Show Abstract | Download Original | Original Source | Check in Google Scholar | Full PDF (1142.288 KB) | DOI: 10.51817/jgi.v2i1.245

Abstract

AbstractThis research is a qualitative descriptive study that aims to describe and explain the themes, functions, and values of the folklore of Selakambang Village. Data and information are collected through informants and documents. Data were collected through observation, interviews, recordings, and document analysis. The research sample was determined by the snowball sampling technique.

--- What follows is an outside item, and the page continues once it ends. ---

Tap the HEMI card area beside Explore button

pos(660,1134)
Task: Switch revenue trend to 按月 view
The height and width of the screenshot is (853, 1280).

Data validation is done by data triangulation. The result of this research is the theme of the folklore entitled The Origin of Selakambang Village is Patriotism and Leadership. While the function of folklore consists of four things, namely the aesthetic function, pragmatic function, ethical function, and historical function. Based on the analysis of the values contained in the folklore of Selakambang Village, it can be concluded that in the folklore there are four values, namely: cultural, religious, moral, and historical. This research has implications for the value of education and moral values in it which are devoted to readers, especially the younger generation so that they can apply them in everyday life. Another implication is the preservation of the folklore of Selakambang village both in writing and orally. AbstrakPenelitian ini merupakan penelitian deskriptif kualitatif yang bertujuan untuk mendeskripsikan dan menjelaskan tema, fungsi serta nilai dari cerita rakyat Desa Selakambang. Data dan informasi dikumpulkan melalui informan dan dokumen. Pengumpulan data dilakukan melalui observasi, wawancara, rekaman, dan analisis dokumen. Sampel penelitian ditentukan dengan teknik snowball sampling. Validasi data dilakukan dengan triangulasi data. Hasil penelitian ini adalah tema cerita rakyat yang berjudul Asal Usul Desa Selakambang adalah Patriotisme dan Kepemimpinan. Sedangkan fungsi cerita rakyat terdiri atas empat hal yaitu fungsi estetis, fungsi pragmatis, fungsi etis dan fungsi historis. Berdasarkan analisis tentang nilai yang terdapat dalam cerita rakyat Desa Selakambang dapat disimpulkan bahwa dalam cerita rakyat ditemukan empat nilai, yaitu: budaya, religius, moral, dan sejarah. Penelitian ini berimplikasi pada nilai pendidikan dan nilai-nilai moral di dalamnya yang dikhususkan untuk pembaca khususnya generasi muda agar dapat menerapkan dalam kehidupan sehari-hari. Implikasi lainnya yaitu lestarinya cerita rakyat desa Selakambang baik secara tertulis maupun lisan.